Equity markets began 2024 with very strong performance with stocks rising dramatically during the first quarter. The good-sized increase in markets was driven by a number of factors, including strong corporate earnings and a stabilization in both interest rates and inflation. Speculation around Fed rate cuts and interest rates, more generally, remains a key variable. The market is still expecting rate cuts later in the year, although the frequency and aggressiveness of rate reductions will likely be less than previously forecast.

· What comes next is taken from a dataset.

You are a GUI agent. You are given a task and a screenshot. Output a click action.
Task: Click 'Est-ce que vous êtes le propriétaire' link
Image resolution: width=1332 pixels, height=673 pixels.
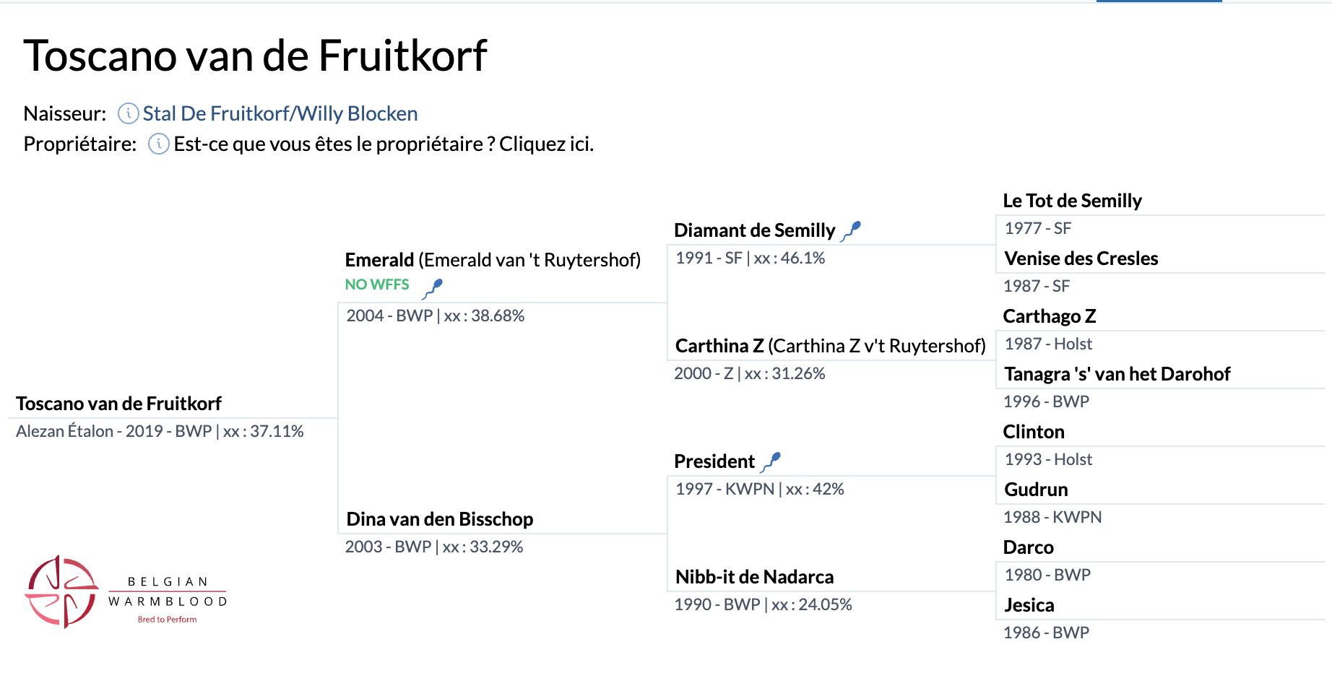tap(384, 144)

Tax code changes likely on hold
Meaningful change to the tax code will likely not take place until after the election and the range of potential outcomes is quite wide depending on who wins. A Democratic sweep would likely lead to an increase in taxes on the wealthy and corporations. A Republican sweep would potentially see a very different outcome, with lower tax rates on corporations and less dramatic personal tax rate changes. A divided government might see little to no change, given the differing views and priorities.
More winners than losers
The number of stocks in the S&P 500® posting positive returns during Q1 came in at approximately 73%, which is a good deal higher than the 64% figure that we saw for the full year 2023. Given this broad-based strength in the market, we saw the S&P 500® post a 10.6% return. In the past couple of decades, in years where the market is up 10-15% the number of stocks with positive returns has tended to be around 75%. So unlike 2023 where a relatively small number of mega cap stocks drove performance, Q1 strength was a good deal more evenly distributed. With that said, some of the highfliers from the past couple of years continue to post excellent returns, with NVIDIA (+82%) and Meta (+37%) performing especially well year to date.
Winners, losers, and total return for the S&P 500® by calendar year (3/31/24)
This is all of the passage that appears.